# Start of RECORDS PROVIDED
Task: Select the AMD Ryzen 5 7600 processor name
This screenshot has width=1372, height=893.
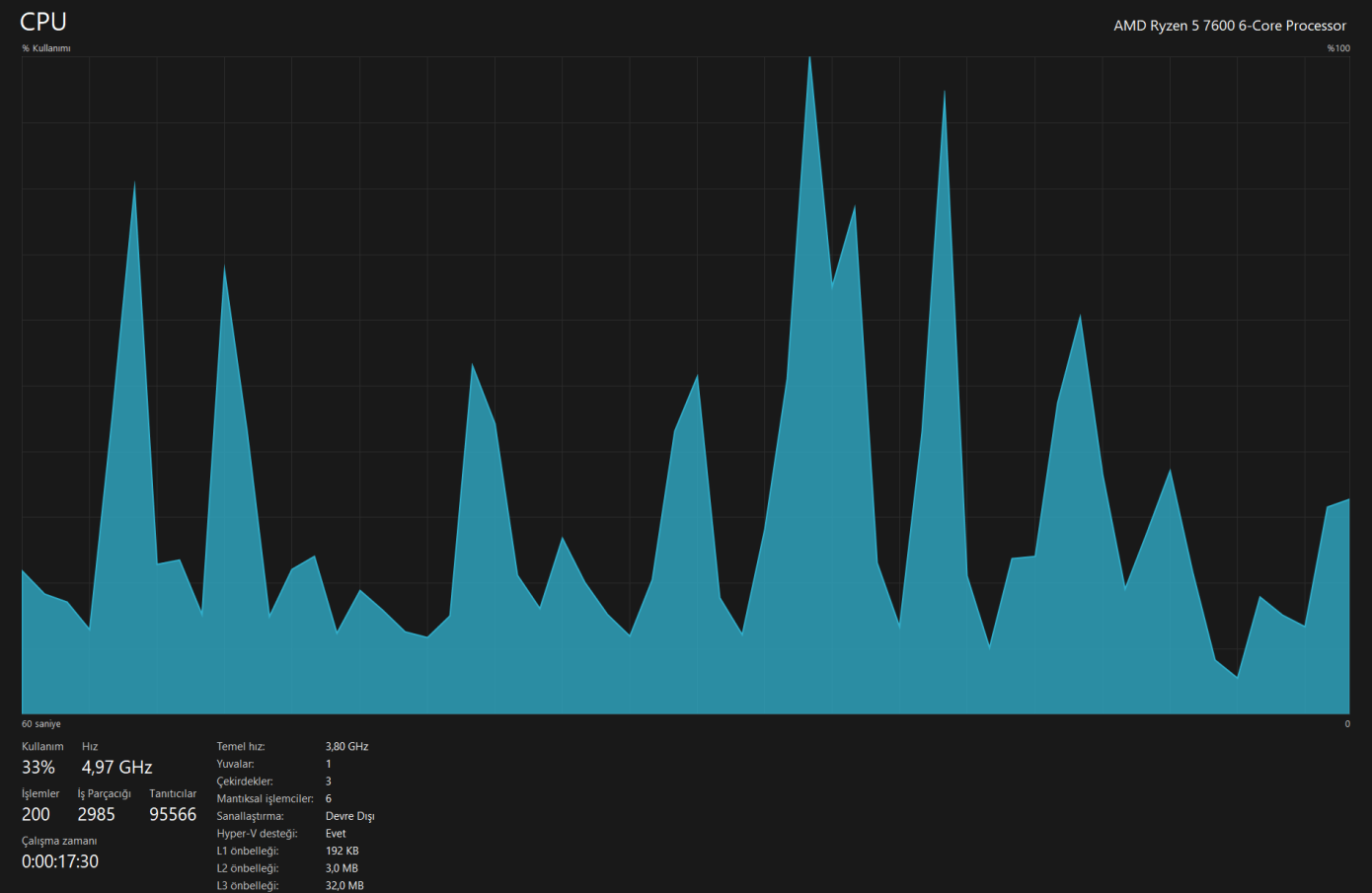Action: 1230,26
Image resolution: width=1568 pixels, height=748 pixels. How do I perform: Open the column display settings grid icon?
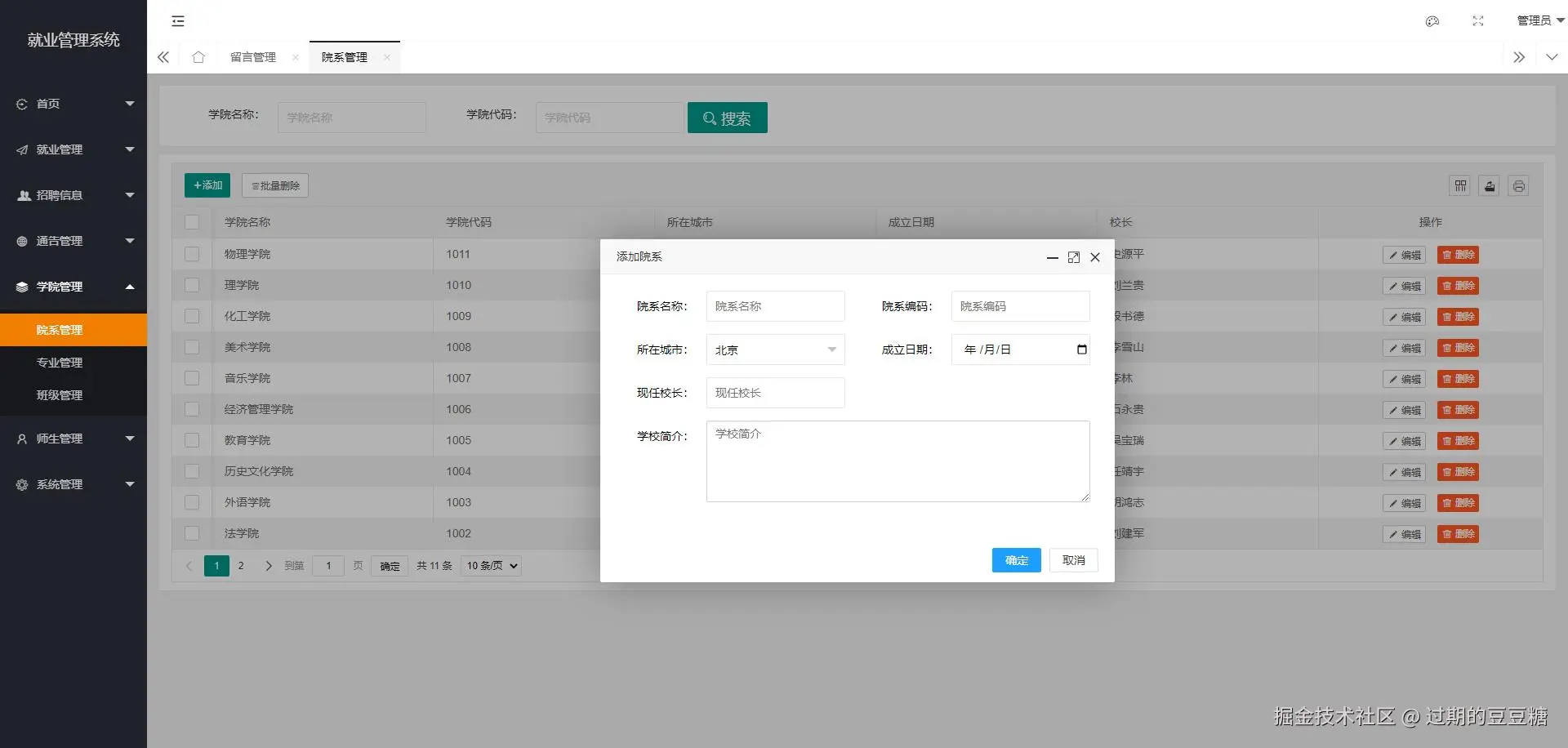(1459, 185)
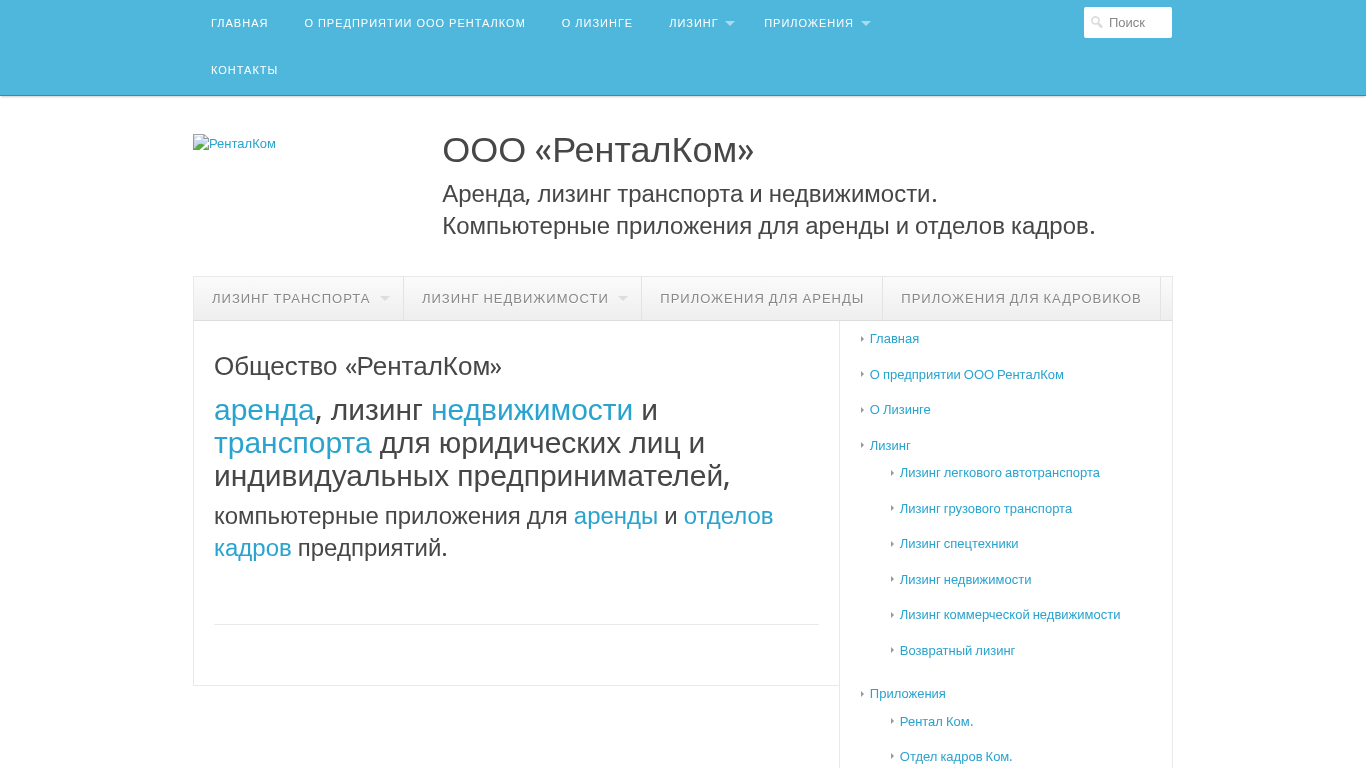Expand the Приложения dropdown in top menu
The image size is (1366, 768).
pyautogui.click(x=866, y=24)
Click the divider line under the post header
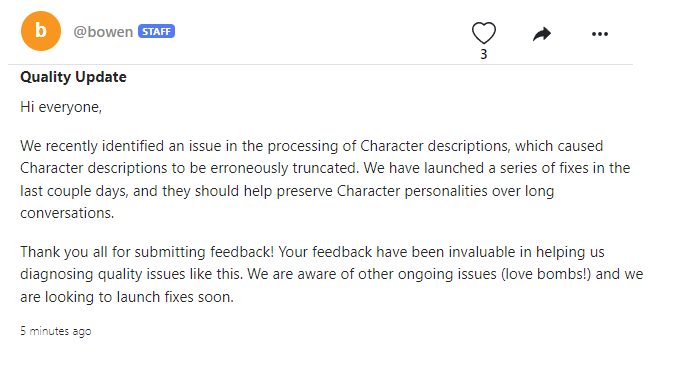This screenshot has width=676, height=365. [320, 65]
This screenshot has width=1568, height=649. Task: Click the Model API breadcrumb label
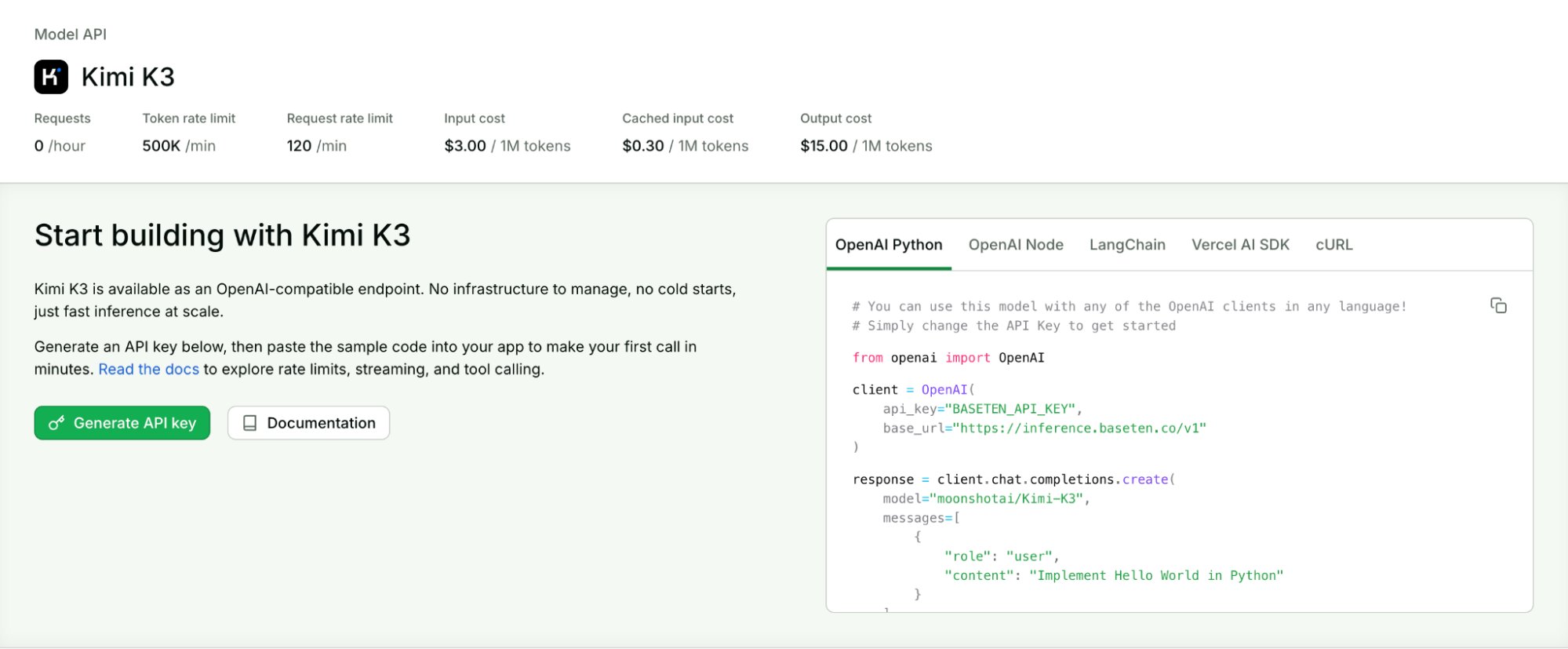pyautogui.click(x=71, y=35)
# End of RECORDS PROVIDED
### INSTRUCTIONS FOR THE TASK
Put each line of the records into a Markdown table with two columns, Row and Line, and number the rows in order while skipping any blank lines. Leave the pictures out.

### EXERCISE RESULT
| Row | Line |
|---|---|
| 1 | Task: Select the AMD Ryzen 5 7600 processor name |
| 2 | This screenshot has width=1372, height=893. |
| 3 | Action: 1230,26 |
| 4 | Image resolution: width=1568 pixels, height=748 pixels. How do I perform: Open the column display settings grid icon? |
| 5 | (1459, 185) |
| 6 | Expand the Приложения dropdown in top menu |
| 7 | The image size is (1366, 768). |
| 8 | pyautogui.click(x=866, y=24) |
| 9 | Click the divider line under the post header |
| 10 | This screenshot has width=676, height=365. [320, 65] |
| 11 | This screenshot has width=1568, height=649. Task: Click the Model API breadcrumb label |
| 12 | pyautogui.click(x=71, y=35) |